Diagnosis of Alzheimer’s Disease: A Leap Forward
At present, there is no single diagnostic test for Alzheimer’s disease. Instead, the diagnosis is reached when the medical practitioner (e.g. psychiatrist, general practitioner, geriatrician, or neurologist) has eliminated all other possible causes of the symptoms being experienced; an overview of these symptoms is provided in a previous Hull & Hull LLP blog of February 17, 2009. As a result, the diagnosis is generally coined ‘probable Alzheimer’s disease’ and this thin wedge of uncertainty often leads to an inability to accept the diagnosis as well as resistance to care and treatment. An autopsy is currently the only means of confirming the diagnosis of Alzheimer’s disease.

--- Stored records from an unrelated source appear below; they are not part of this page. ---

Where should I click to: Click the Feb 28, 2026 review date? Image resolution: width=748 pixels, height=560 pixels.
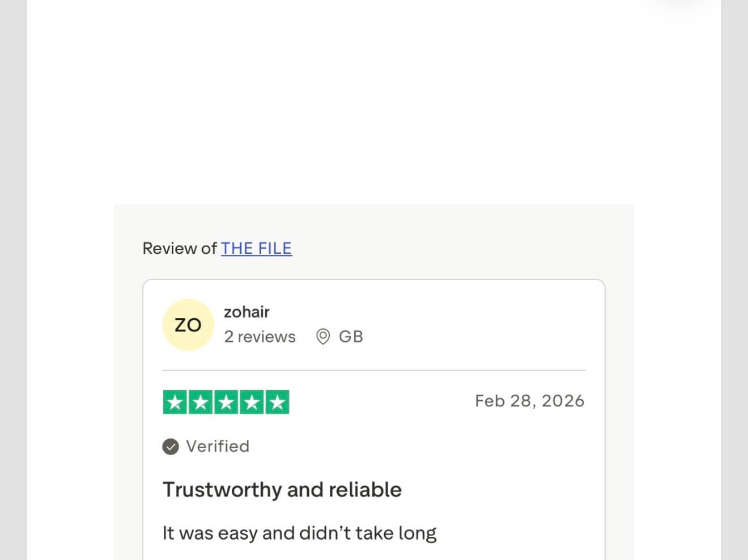coord(529,401)
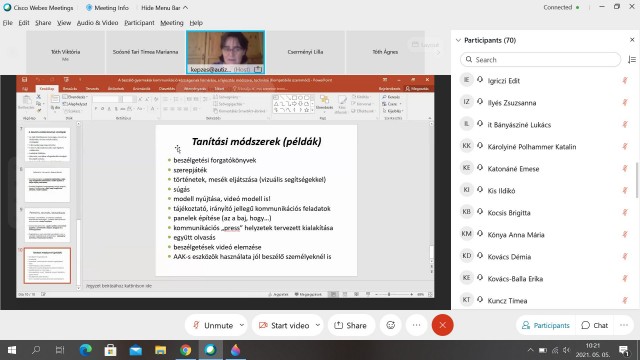The height and width of the screenshot is (360, 640).
Task: Click the muted mic icon for Kuncz Tímea
Action: click(x=625, y=300)
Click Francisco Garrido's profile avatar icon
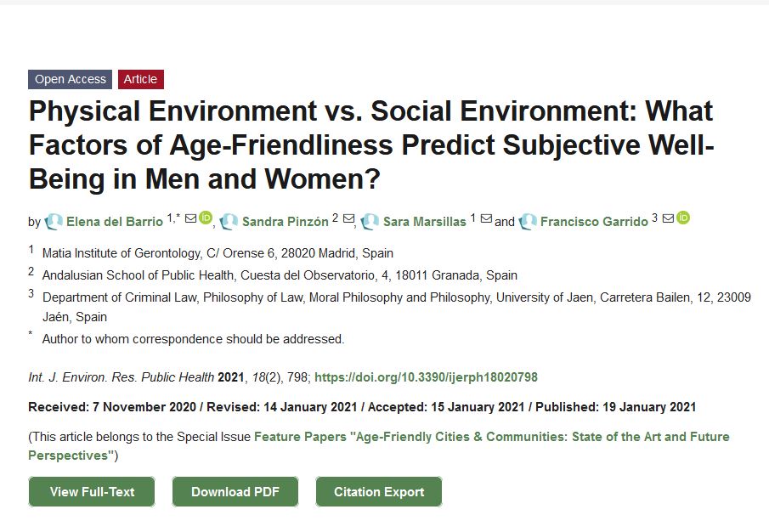 click(528, 222)
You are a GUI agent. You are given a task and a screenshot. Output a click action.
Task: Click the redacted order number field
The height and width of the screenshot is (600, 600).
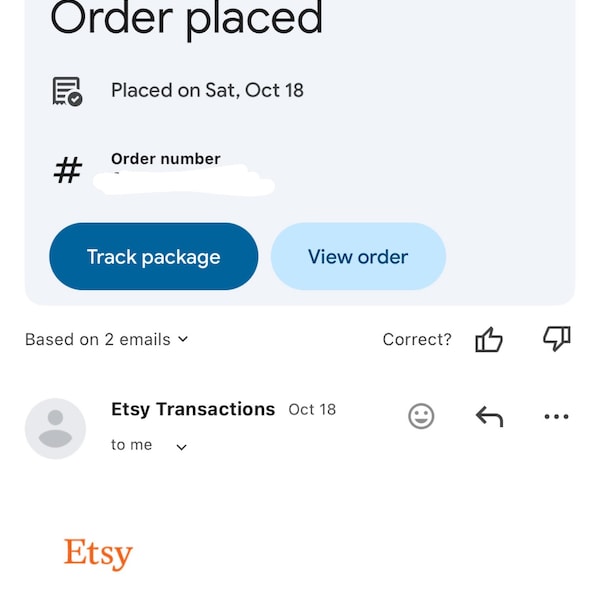click(x=184, y=180)
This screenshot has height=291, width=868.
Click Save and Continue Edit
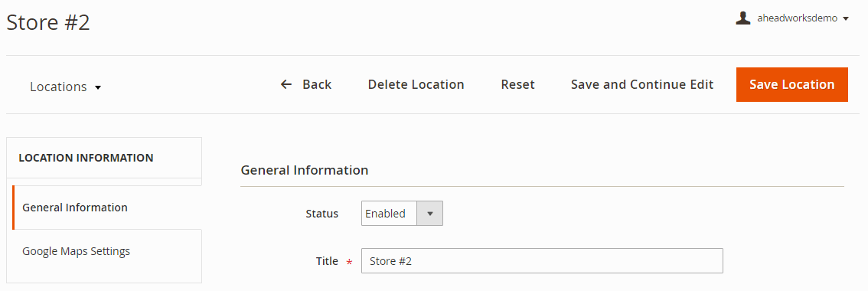642,84
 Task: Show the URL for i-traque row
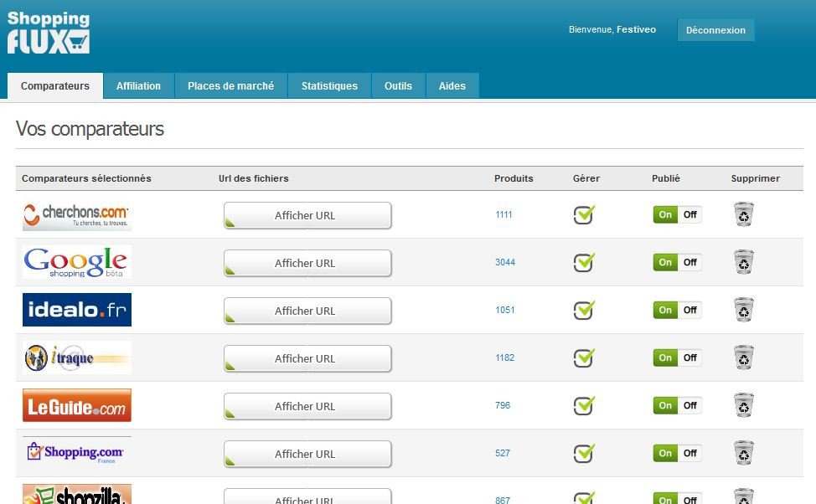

The Associated Press reported last week, however, that the first commercial version of a test designed to detect Alzheimer’s disease in its early stages could be available in as few as 12 to 18 months. According to Dr. Daniel Alkon, scientific director of the Blanchette Rockefeller Neurosciences Institute (the Institute has teamed with Inverness Medical Innovations Inc. for this endeavour), the test works by detecting abnormal function of a protein that is known to be involved in memory storage.
Early diagnosis will have a multitude of benefits: incorrect diagnosis of the disease based primarily on a patient’s behaviour can be greatly reduced, lifestyle changes can be made which may slow the progression of the disease, the patient and their family may gain valuable time to plan for the future, and those with a family history of Alzheimer’s disease will have tangible information with which to move forward.